Fri, 25 Apr 2014 00:00:00 -0700

THE USE hands-free mobile phones while driving should be banned. This is the view of road safety charity Brake that says four in ten drivers (38%) admit to using hands-free phones in the car despite research that shows talking on a hands-free system is just as dangerous as using a hand-held mobile phone.

Drivers who use a mobile phone while driving are four times more likely to be involved in a collision that causes serious or fatal injuries. Talking on a mobile phone, whether hand-held or hands-free, reduces the driver’s reaction time by 50% compared to a driver not talking on the phone.

The same research by Brake also found that 30% of drivers admit to sending or reading text messages while driving. That figure rises to 44% among young drivers aged 18- to 24-years old.

Julie Townsend, Deputy Chief Executive of Brake, said: ‘It is shocking that, ten years after the ban, one in eight drivers continues to flout the law and put lives in danger by using a hand-held mobile at the wheel.

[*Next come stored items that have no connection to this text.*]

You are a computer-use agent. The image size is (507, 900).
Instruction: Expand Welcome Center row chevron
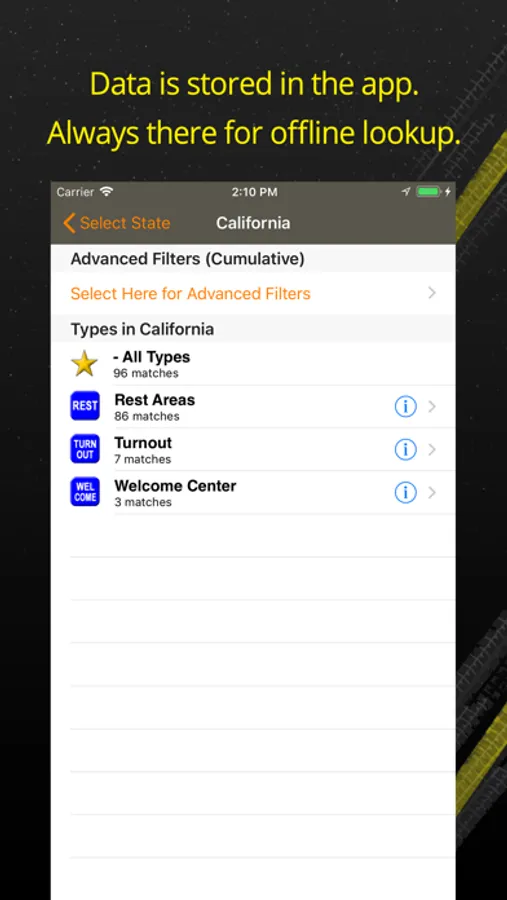click(432, 492)
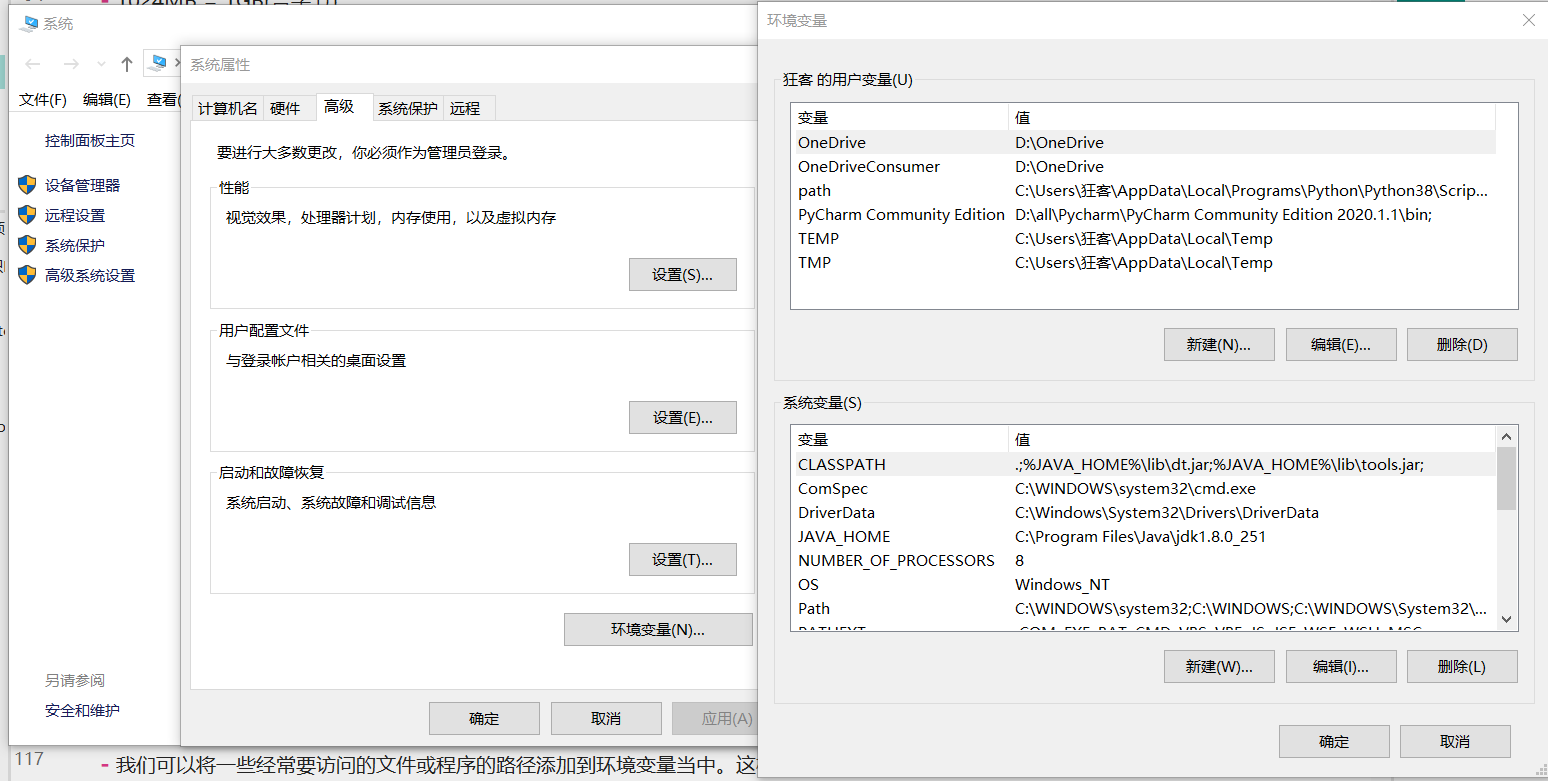
Task: Click the up arrow navigation icon
Action: [x=127, y=64]
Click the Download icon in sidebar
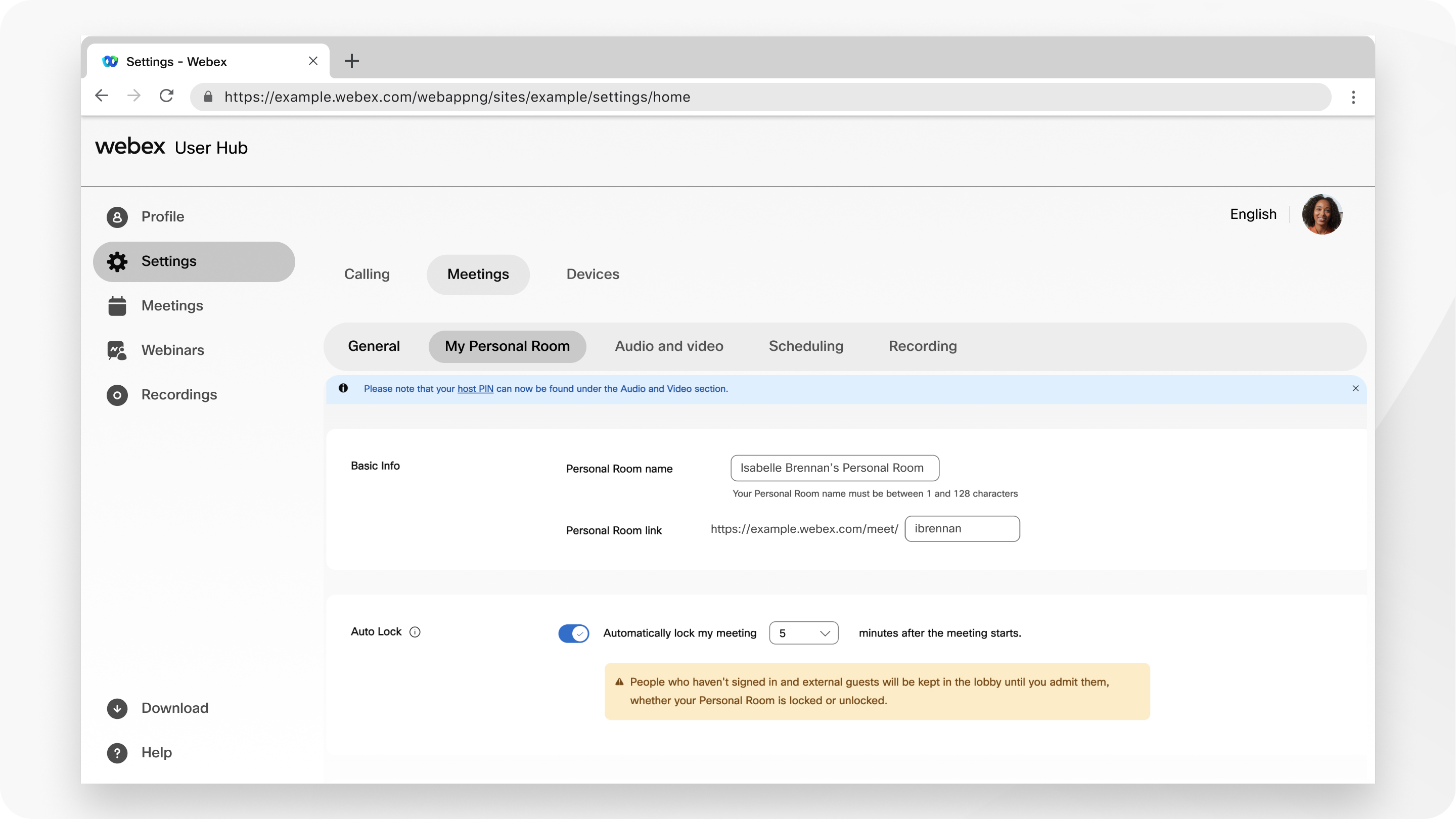The image size is (1456, 819). click(x=117, y=708)
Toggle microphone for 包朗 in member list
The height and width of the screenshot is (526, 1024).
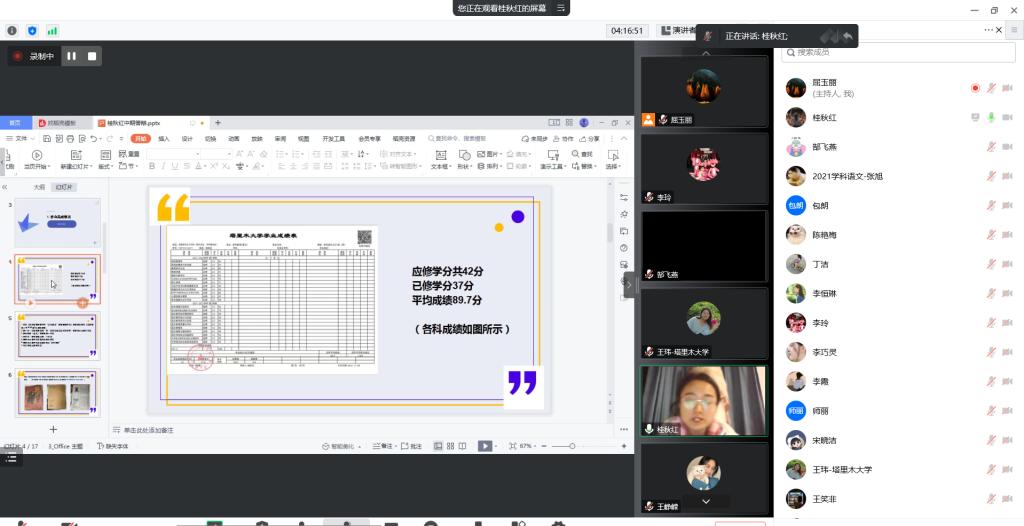[991, 206]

‘Just as worrying is the widespread belief that using a hands-free kit is a safe alternative. Don't kid yourself: it's not. Using a hands-free phone while driving can end and ruin lives just as surely as using a phone hand-held, and no phone call or text is worth a life.

‘The government needs to act now to stop this risky behaviour. We all need to take responsibility and put our phones safely out of reach and earshot while behind the wheel, and refuse to speak on the phone to others who are driving.’